*Work instruction*
The lines from the one containing "Screen dimensions: 387x750" to the end of the entries, both included, are what you need to transcribe exactly, without pictures and without anything else.

[Stored data]
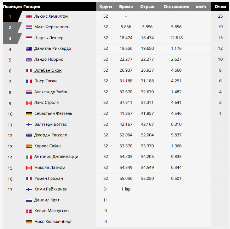Click the Australian flag beside Даниэль Риккардо

[29, 49]

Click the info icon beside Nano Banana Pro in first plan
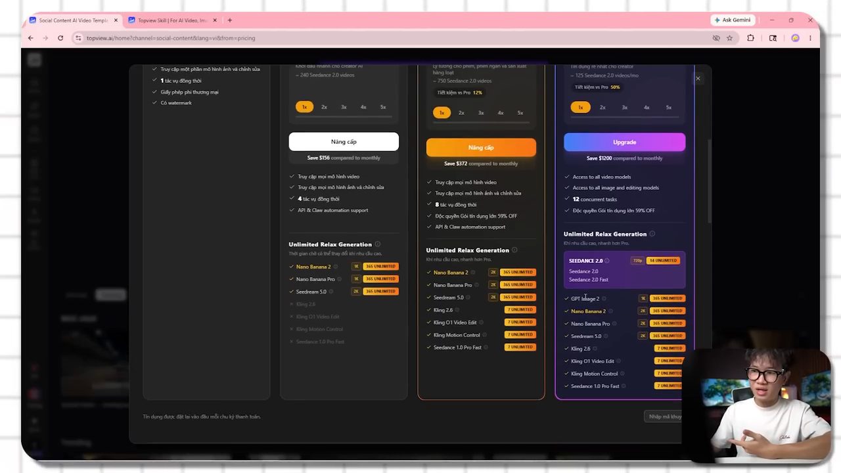pyautogui.click(x=340, y=279)
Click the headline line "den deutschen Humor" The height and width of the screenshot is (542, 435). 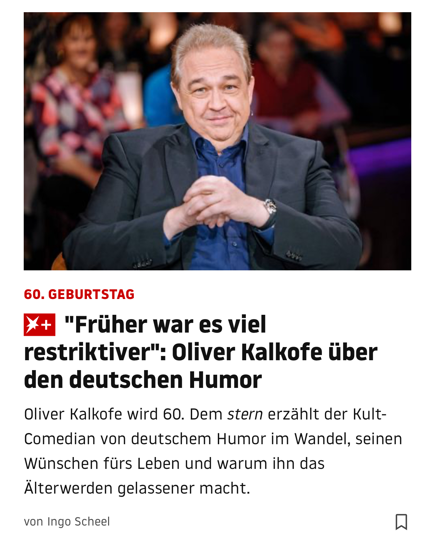pyautogui.click(x=143, y=380)
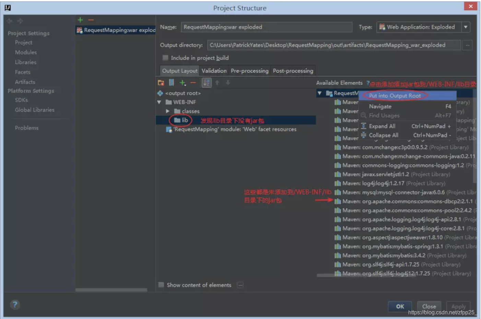Expand the classes folder under WEB-INF
481x319 pixels.
click(167, 111)
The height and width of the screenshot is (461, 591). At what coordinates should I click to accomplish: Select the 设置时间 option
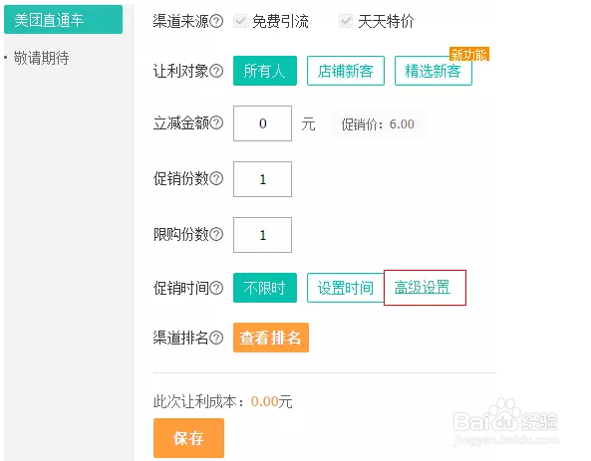(346, 288)
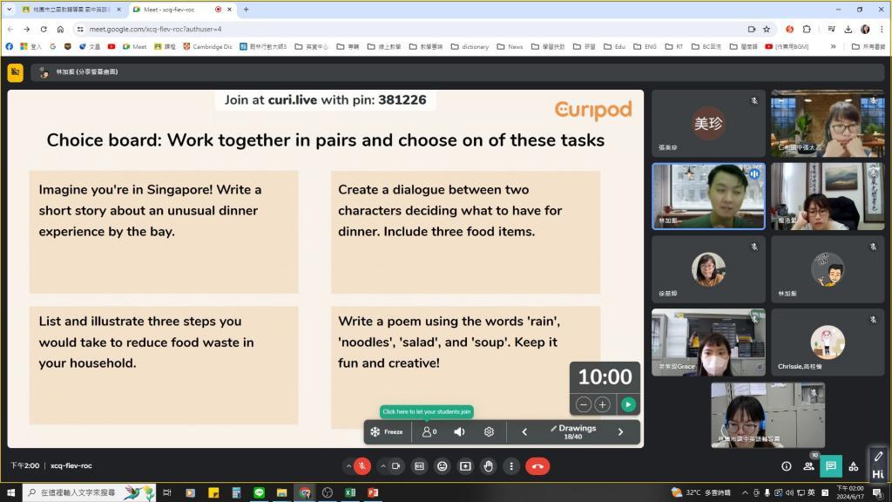The width and height of the screenshot is (892, 502).
Task: Increase timer with plus button
Action: [x=602, y=404]
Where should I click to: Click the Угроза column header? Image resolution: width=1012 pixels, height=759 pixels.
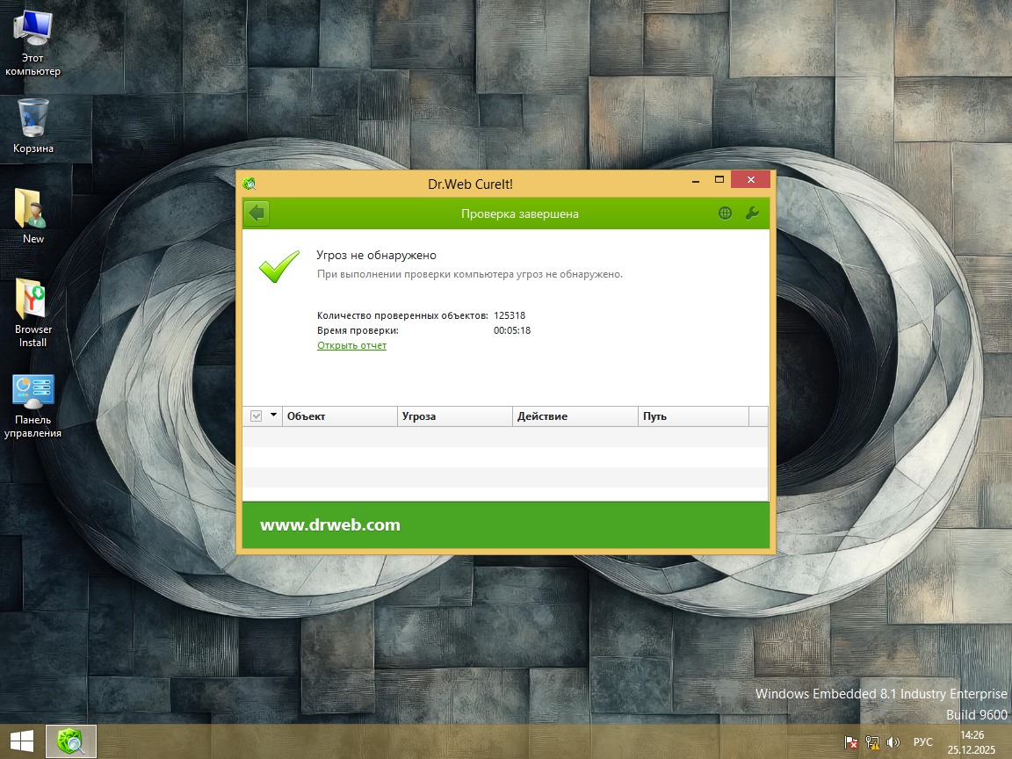[454, 416]
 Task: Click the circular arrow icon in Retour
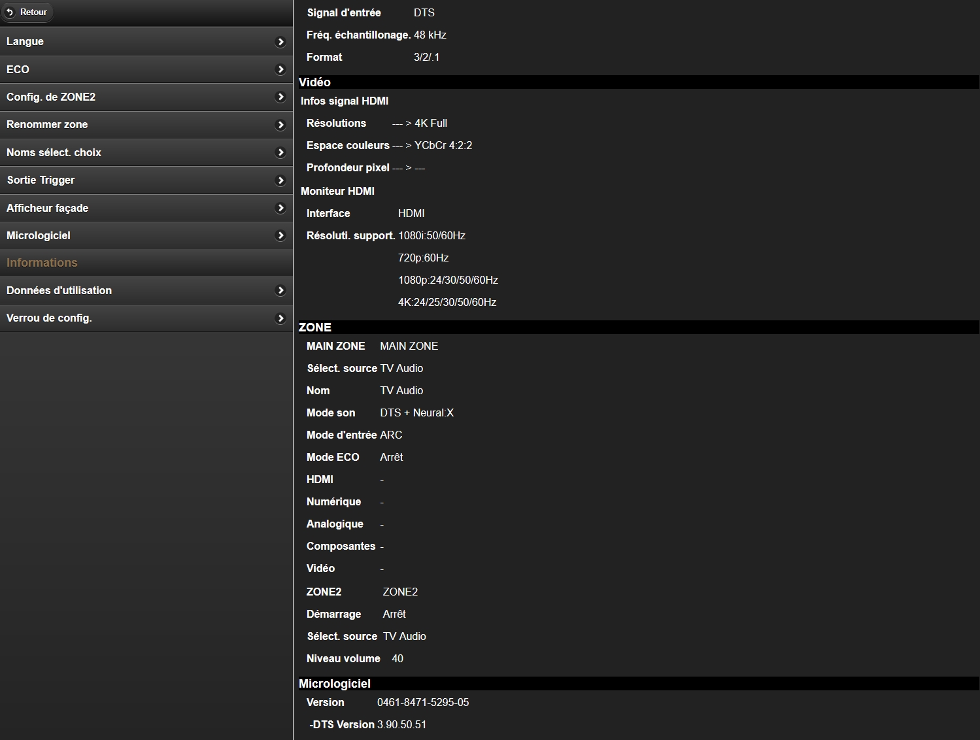10,12
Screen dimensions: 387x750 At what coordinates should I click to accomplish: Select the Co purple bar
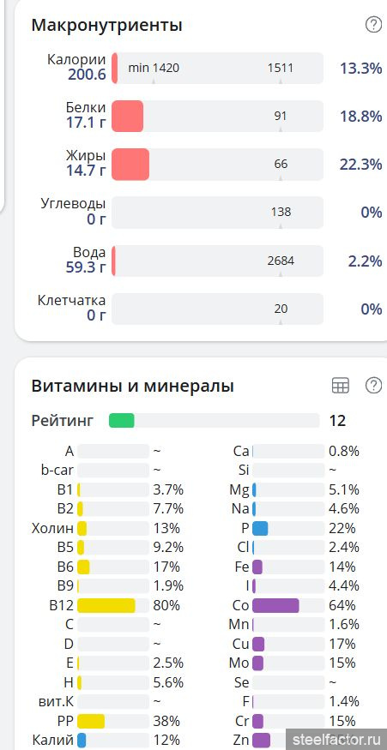click(x=275, y=605)
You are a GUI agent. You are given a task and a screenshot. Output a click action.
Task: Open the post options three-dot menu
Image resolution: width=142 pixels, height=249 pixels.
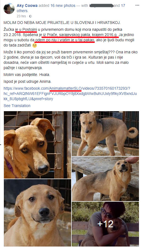pyautogui.click(x=137, y=5)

*Written solution*
Screen dimensions: 387x750 At what coordinates should I click to accomplish: Select the Co purple bar
click(x=275, y=605)
You are a GUI agent. You are given a task and a screenshot. Output a click action.
Task: Open the post options three-dot menu
Image resolution: width=142 pixels, height=249 pixels.
pyautogui.click(x=137, y=5)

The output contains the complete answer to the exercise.